> **STATED TASK**:
Put the lines of the records below into a Markdown table with two columns, Row and Line, where each row holds a running row number and one line of text. Leave out blank lines and all pictures.

──────────────────────────────

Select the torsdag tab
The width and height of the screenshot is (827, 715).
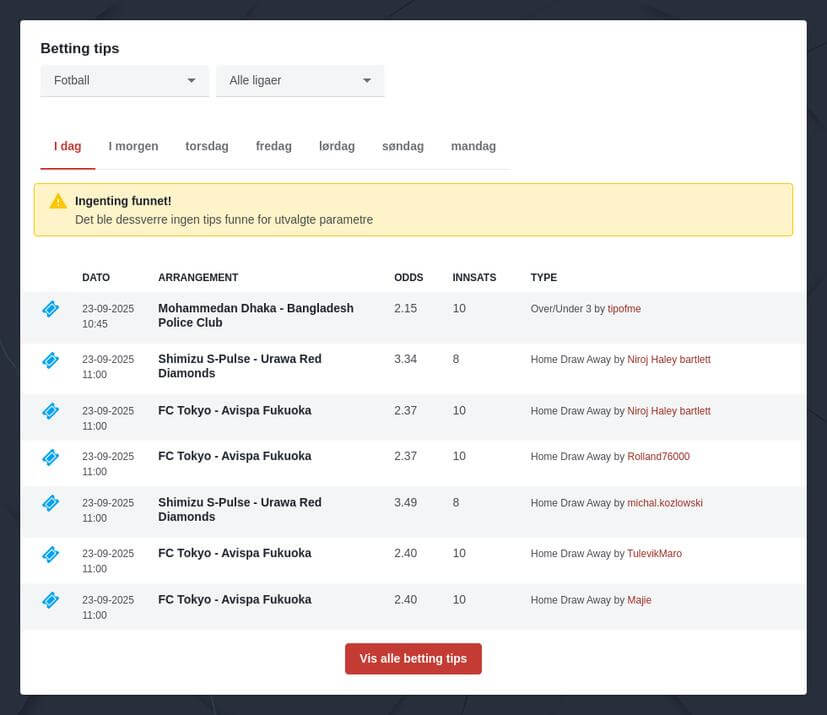pyautogui.click(x=207, y=146)
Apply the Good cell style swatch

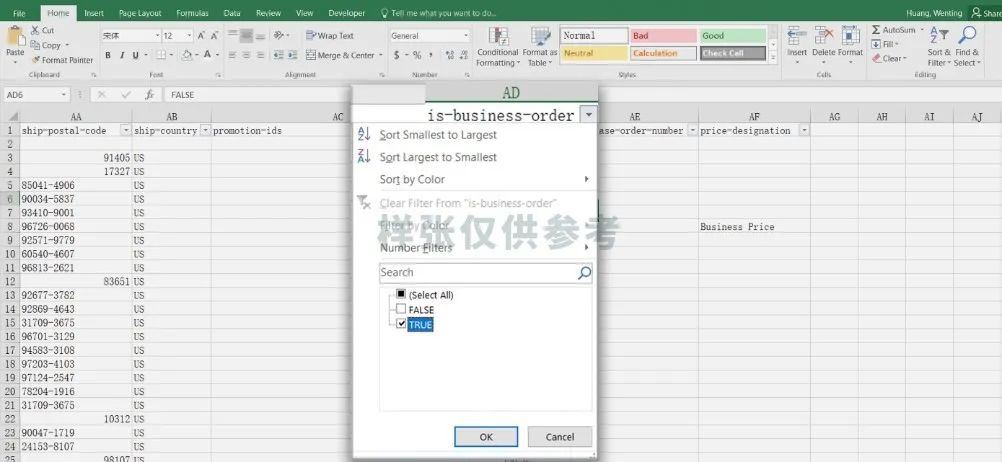coord(732,36)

──────────────────────────────

> **TASK RESULT**:
| Row | Line |
|---|---|
| 1 | Select the torsdag tab |
| 2 | The width and height of the screenshot is (827, 715). |
| 3 | pyautogui.click(x=207, y=146) |
| 4 | Apply the Good cell style swatch |
| 5 | coord(732,36) |